Выбрать главу

Il clamore della folla si era fatto molto più forte e il fronte della massa premeva sui cancelli per sfondarli. Il re si era accasciato sul suo trono e rimaneva immerso nei suoi pensieri.

«Forzon, c’è un modo qualsiasi per fermarli?» gli chiese.

Forzon non si era reso conto di come fosse scosso, finché non tentò di parlare. Balbettò: «Non… ne vedo neanche uno.»

«Che cosa debbo fare?»

«Gli ultimi consigli che Vostra Maestà ha ricevuto non vi sono stati proficui» disse Forzon. «Vostra Maestà dovrebbe prendere questa decisione da sola.»

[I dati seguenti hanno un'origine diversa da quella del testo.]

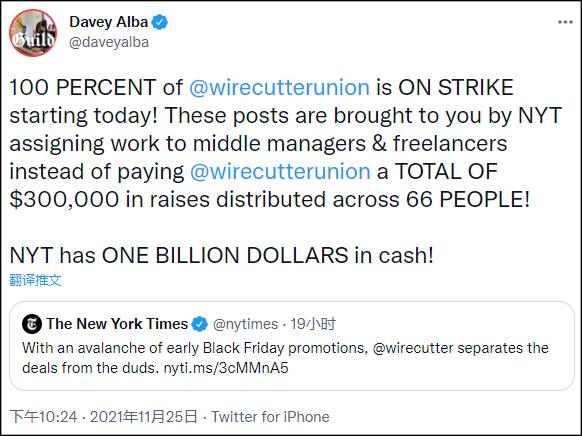Click the New York Times verified badge

coord(199,324)
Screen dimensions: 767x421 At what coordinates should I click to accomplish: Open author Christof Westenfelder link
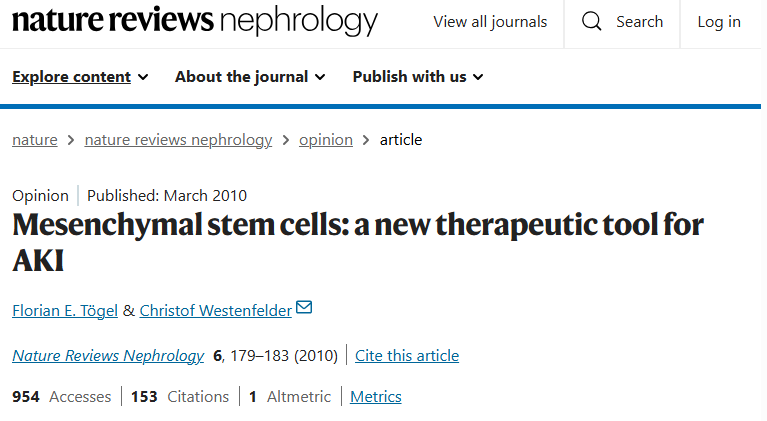(x=215, y=310)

Il re si alzò e scese dal trono avvicinandosi a Forzon.

«Sto proprio diventando vecchio» disse piano. «Occorre un nemico per ricordarmi che io sono il re. Siete una strana persona. È difficile credere che voi e Blag siate della stessa razza. La differenza consiste nel fatto che voi non volete nulla per voi stesso. Al servizio di chi siete?»

«Del vostro popolo, Eccellenza.»

«E non potreste servire… anche me?»

«Solo nella misura in cui appartenete al vostro popolo, Eccellenza.»

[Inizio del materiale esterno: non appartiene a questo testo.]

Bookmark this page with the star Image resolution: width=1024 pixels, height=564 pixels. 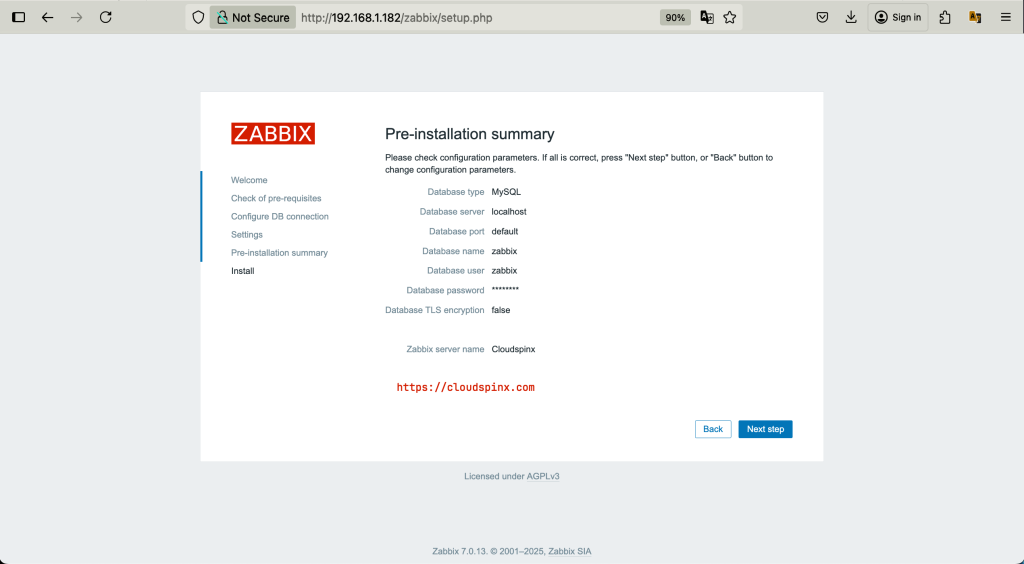click(730, 18)
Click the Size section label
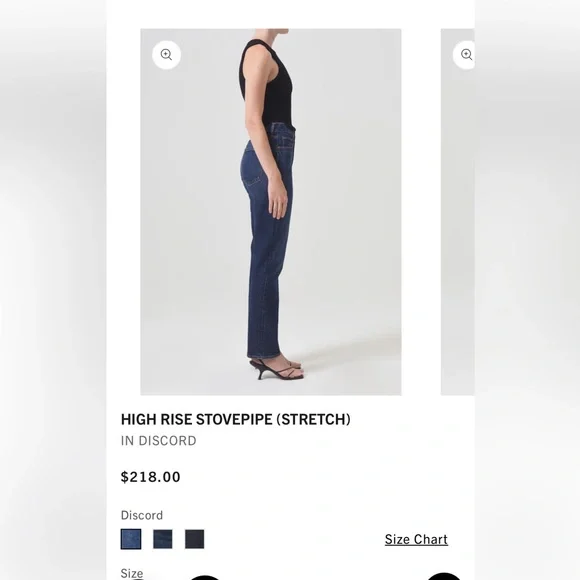This screenshot has width=580, height=580. tap(132, 573)
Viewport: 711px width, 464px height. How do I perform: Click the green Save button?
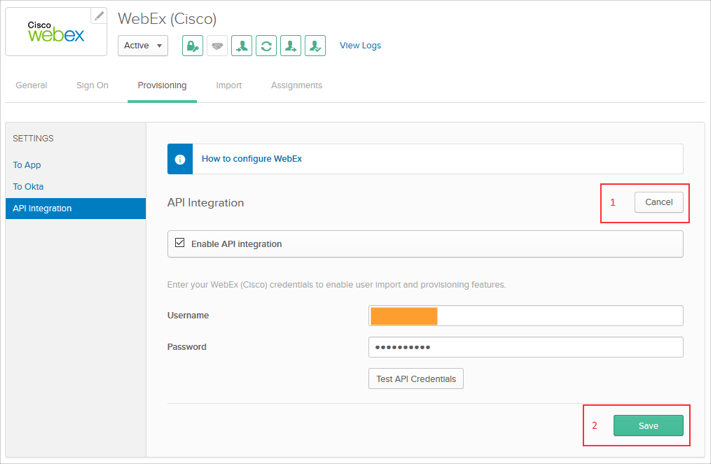(x=648, y=426)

«Io appartengo… al mio popolo» disse il re, pensoso. «E ciò che è utile al mio popolo è utile anche a me. Dobbiamo parlare ancora. Gasq.»

Gasq si precipitò.

«Io me ne vado. Subito.» Fece un gesto verso Forzon e Ann. «Portate anche loro. Fate presto. Parlerò ora al Capitano della Guardia. Appena saremo fuori, si apriranno i cancelli affinché il popolo si persuada che qui i trombettieri non ci sono.»

Uscì dalla sala.

Forzon disse sbigottito: «Perché se l’è presa con Wheeler e non con me?»

«Lo avete sentito» disse Ann. «Voi non chiedete nulla per voi. E non avete fatto l’errore di suggerirgli ciò che doveva fare.»

I carri reali erano squisiti esempi di ebanisteria; ma sobbalzavano con la stessa brutalità e scricchiolavano con lo stesso frastuono dei carri che adoperava Ultman per trasportare i tuberi. La carovana uscì da una porta posteriore del palazzo, ogni carro trainato da tre esg in fila; con meraviglia di Forzon, le pesanti bestie presero il trotto sin dall’inizio. File di soldati marciavano parte per parte. La gente che assistette alla loro partenza li guardò con indifferenza; era troppo distante per sapere ciò che accadeva sulla piazza davanti al castello, e nessuno si rese conto che il re fuggiva.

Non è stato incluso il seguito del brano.